Can you give the part of the listing below that opens with the line containing "Where should I click to: Click the iBeLink" and closes with the line containing "Action: pos(138,454)" as a Markdown table with a Row column for the row number and a Line column for the line, leaving out blank lines?

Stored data
++++++++++++++++++++

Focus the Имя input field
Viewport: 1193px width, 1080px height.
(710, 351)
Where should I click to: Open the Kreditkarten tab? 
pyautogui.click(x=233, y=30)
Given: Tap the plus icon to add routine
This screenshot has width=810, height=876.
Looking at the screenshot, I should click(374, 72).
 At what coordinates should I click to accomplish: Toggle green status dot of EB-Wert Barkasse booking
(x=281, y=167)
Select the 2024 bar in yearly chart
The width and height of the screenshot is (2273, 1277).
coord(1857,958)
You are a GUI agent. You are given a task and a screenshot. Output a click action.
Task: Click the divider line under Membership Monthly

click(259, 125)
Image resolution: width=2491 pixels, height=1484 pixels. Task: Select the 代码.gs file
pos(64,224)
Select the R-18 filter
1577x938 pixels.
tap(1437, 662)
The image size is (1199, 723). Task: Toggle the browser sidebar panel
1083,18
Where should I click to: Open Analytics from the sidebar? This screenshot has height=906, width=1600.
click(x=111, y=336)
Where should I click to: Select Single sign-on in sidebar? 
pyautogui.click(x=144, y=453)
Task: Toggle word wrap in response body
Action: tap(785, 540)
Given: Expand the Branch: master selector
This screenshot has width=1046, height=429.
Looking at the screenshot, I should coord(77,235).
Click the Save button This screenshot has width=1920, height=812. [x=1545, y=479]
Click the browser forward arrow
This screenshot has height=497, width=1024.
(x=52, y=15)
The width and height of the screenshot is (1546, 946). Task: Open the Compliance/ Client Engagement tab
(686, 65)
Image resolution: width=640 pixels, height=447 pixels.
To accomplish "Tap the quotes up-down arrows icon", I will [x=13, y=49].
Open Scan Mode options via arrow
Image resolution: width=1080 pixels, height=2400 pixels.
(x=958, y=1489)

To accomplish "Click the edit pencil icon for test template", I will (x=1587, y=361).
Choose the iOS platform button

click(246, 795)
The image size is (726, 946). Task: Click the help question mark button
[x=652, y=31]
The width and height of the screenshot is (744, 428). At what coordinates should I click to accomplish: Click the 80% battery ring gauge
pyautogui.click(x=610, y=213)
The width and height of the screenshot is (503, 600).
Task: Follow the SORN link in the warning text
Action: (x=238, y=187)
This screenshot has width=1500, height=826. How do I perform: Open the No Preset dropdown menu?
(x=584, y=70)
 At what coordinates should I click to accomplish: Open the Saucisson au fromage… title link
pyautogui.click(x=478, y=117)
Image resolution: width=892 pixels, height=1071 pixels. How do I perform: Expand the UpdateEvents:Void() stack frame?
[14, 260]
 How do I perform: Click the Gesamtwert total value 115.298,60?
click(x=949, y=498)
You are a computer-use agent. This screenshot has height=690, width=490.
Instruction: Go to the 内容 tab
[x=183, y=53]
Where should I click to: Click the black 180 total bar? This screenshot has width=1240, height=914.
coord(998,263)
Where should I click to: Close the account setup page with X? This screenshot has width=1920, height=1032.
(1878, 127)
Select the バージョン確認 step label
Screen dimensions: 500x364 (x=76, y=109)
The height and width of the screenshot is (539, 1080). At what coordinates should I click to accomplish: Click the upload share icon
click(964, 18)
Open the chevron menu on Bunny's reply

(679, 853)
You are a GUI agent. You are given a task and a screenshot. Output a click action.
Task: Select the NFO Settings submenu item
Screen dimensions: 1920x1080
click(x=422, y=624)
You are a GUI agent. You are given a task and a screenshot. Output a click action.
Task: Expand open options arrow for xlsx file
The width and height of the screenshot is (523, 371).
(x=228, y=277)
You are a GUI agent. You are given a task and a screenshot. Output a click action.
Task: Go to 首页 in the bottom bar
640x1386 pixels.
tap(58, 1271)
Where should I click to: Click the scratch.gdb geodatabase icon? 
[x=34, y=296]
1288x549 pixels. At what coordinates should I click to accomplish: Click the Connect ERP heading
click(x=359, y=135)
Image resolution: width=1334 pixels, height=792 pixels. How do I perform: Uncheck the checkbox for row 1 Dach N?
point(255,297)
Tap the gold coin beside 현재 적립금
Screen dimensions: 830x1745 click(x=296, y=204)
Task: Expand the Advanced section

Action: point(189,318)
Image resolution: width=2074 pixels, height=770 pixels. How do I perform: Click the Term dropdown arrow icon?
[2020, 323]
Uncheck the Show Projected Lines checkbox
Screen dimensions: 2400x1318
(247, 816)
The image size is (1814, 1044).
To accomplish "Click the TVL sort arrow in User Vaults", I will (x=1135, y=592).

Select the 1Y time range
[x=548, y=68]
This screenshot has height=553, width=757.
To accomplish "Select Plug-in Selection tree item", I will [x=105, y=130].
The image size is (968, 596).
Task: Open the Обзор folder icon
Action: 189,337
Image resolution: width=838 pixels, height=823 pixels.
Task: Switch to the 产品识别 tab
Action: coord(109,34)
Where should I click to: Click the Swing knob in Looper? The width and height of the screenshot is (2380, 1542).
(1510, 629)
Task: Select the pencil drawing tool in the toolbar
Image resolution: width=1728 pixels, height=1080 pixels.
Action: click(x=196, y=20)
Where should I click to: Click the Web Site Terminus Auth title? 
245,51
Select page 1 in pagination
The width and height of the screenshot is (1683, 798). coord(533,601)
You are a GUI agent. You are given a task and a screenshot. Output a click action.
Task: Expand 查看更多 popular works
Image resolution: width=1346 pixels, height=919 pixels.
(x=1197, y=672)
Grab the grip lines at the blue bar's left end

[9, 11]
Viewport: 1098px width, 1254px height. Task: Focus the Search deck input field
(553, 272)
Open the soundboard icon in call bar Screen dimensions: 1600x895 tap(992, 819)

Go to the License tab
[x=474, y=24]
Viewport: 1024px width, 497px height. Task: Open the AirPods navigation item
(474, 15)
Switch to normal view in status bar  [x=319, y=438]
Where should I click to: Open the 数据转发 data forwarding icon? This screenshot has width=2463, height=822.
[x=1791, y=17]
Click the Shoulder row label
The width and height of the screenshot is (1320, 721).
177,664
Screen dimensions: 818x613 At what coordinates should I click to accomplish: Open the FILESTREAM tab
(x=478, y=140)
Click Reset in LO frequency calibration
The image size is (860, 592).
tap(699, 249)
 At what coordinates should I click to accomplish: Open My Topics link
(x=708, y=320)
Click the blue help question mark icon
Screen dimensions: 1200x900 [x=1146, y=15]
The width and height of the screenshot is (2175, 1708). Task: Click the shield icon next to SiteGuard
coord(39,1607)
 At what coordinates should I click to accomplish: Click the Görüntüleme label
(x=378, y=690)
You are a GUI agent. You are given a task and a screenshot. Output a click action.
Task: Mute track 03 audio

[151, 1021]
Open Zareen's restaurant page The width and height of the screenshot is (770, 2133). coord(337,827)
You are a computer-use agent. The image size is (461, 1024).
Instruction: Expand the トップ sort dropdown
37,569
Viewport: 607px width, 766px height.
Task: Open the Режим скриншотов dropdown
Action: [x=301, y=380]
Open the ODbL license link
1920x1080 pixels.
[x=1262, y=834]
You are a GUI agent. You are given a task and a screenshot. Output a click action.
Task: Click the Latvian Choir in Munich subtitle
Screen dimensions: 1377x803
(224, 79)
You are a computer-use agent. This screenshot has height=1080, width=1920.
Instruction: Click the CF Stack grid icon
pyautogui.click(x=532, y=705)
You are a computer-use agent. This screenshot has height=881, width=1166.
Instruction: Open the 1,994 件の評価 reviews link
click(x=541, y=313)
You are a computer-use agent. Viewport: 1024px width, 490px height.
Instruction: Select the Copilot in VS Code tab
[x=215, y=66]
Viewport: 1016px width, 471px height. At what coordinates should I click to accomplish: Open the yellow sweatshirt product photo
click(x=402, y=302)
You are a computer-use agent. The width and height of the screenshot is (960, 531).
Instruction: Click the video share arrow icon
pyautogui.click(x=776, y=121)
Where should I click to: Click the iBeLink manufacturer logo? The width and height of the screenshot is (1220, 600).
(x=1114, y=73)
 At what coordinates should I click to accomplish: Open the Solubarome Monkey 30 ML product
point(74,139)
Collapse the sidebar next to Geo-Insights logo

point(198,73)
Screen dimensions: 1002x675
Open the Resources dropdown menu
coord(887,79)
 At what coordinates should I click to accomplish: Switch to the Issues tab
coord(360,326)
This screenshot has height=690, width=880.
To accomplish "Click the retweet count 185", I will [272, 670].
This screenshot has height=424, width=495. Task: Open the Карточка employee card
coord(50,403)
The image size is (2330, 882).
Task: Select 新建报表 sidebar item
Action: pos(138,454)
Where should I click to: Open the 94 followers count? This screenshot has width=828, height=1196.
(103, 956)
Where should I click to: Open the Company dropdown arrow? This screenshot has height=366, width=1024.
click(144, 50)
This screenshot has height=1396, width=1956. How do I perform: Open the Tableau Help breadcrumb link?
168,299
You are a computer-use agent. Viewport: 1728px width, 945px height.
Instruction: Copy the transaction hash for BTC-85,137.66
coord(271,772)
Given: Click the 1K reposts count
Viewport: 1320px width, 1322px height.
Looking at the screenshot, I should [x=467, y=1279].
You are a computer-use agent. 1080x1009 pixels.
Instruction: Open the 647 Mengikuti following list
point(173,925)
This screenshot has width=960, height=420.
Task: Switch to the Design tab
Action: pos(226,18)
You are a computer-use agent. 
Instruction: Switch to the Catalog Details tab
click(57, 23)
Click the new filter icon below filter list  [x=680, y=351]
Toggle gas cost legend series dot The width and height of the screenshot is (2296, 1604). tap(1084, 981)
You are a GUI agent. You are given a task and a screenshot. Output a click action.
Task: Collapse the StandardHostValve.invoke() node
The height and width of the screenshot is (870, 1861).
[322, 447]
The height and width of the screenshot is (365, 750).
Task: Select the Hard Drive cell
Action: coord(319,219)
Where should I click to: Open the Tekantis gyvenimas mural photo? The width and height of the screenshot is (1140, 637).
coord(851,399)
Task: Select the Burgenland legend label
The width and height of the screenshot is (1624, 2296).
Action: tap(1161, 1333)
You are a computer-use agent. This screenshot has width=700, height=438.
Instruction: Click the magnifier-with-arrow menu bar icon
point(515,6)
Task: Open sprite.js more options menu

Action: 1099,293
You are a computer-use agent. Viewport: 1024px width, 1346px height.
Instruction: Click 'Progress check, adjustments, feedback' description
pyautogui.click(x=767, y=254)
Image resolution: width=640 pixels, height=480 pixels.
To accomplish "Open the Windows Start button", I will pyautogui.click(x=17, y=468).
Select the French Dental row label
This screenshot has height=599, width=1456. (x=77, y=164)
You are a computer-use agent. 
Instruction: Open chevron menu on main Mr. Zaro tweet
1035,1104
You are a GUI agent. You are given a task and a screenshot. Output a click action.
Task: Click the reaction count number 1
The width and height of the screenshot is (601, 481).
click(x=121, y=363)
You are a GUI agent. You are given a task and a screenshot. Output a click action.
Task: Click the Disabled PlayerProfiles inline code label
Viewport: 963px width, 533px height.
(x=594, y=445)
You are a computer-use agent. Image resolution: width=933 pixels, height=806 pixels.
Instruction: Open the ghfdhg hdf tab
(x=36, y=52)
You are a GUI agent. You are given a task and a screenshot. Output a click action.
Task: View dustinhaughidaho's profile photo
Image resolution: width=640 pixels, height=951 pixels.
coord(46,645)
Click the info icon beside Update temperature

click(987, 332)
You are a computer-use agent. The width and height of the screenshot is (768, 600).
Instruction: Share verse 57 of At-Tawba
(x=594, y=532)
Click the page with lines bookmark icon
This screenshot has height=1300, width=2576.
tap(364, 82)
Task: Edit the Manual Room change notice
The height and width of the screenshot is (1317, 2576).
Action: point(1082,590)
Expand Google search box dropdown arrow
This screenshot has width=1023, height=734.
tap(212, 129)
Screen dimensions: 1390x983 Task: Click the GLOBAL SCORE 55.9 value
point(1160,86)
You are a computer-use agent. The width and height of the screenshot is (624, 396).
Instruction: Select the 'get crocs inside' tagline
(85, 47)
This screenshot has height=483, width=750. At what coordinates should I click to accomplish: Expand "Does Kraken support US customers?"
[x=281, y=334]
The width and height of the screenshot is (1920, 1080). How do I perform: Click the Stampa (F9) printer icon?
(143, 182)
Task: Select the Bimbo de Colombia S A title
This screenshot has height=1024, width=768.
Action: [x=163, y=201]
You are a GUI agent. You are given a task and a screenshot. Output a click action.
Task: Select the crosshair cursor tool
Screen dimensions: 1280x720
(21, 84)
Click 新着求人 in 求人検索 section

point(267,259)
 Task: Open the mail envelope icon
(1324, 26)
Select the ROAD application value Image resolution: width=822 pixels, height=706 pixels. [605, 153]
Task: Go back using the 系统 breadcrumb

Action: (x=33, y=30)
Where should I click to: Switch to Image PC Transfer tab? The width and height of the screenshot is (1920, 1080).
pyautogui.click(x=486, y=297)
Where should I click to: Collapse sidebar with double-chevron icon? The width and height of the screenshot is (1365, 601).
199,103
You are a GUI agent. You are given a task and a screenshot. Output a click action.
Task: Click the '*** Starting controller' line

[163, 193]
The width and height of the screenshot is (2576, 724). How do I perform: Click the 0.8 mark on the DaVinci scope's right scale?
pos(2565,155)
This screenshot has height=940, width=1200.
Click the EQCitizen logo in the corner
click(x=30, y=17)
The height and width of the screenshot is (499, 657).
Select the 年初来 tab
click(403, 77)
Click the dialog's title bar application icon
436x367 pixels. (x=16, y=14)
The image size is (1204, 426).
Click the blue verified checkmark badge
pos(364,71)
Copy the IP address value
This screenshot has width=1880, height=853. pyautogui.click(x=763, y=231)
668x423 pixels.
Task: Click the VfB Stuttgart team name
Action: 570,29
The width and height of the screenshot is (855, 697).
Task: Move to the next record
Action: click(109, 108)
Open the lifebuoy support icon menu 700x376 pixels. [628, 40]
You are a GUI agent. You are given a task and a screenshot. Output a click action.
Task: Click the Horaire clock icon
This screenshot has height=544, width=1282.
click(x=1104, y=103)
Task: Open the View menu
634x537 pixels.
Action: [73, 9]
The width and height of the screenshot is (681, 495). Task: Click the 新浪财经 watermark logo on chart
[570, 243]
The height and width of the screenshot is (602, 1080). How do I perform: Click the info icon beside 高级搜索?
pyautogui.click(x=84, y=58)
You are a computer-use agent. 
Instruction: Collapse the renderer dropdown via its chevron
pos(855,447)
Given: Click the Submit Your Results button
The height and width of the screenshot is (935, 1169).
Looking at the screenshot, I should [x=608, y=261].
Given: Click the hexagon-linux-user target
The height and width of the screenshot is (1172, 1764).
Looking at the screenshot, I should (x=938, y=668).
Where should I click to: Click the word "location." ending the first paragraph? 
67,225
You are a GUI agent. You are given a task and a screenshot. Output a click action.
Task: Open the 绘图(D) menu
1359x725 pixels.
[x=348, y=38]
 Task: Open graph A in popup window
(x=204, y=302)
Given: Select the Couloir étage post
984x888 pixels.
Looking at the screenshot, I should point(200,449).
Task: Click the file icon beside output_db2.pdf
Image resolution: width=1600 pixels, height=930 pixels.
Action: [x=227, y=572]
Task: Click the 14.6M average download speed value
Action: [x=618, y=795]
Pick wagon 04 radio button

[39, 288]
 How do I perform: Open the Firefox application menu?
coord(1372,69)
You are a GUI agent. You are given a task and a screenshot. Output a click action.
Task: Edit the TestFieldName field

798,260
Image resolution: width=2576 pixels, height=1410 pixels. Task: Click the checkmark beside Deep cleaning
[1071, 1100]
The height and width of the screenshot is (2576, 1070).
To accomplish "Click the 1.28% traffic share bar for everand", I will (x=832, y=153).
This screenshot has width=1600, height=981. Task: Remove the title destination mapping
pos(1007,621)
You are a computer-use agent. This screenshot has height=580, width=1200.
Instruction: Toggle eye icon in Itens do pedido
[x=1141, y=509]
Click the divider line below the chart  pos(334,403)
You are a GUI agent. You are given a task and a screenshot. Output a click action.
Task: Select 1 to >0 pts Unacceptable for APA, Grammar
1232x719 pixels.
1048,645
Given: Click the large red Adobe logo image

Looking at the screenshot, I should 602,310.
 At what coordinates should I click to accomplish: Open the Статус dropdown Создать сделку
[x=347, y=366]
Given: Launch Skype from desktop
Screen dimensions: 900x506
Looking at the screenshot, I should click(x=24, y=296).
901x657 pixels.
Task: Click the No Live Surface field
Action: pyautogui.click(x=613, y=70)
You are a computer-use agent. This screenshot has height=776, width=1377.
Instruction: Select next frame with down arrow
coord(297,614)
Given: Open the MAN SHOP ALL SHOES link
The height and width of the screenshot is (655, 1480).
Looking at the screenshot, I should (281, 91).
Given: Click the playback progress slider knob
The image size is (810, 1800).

++++++++++++++++++++

TASK RESPONSE
| Row | Line |
|---|---|
| 1 | Where should I click to: Click the iBeLink manufacturer logo? The width and height of the screenshot is (1220, 600). |
| 2 | (x=1114, y=73) |
| 3 |  At what coordinates should I click to accomplish: Open the Solubarome Monkey 30 ML product |
| 4 | point(74,139) |
| 5 | Collapse the sidebar next to Geo-Insights logo |
| 6 | point(198,73) |
| 7 | Screen dimensions: 1002x675 |
| 8 | Open the Resources dropdown menu |
| 9 | coord(887,79) |
| 10 |  At what coordinates should I click to accomplish: Switch to the Issues tab |
| 11 | coord(360,326) |
| 12 | This screenshot has height=690, width=880. |
| 13 | To accomplish "Click the retweet count 185", I will [272, 670]. |
| 14 | This screenshot has height=424, width=495. Task: Open the Карточка employee card |
| 15 | coord(50,403) |
| 16 | The image size is (2330, 882). |
| 17 | Task: Select 新建报表 sidebar item |
| 18 | Action: pos(138,454) |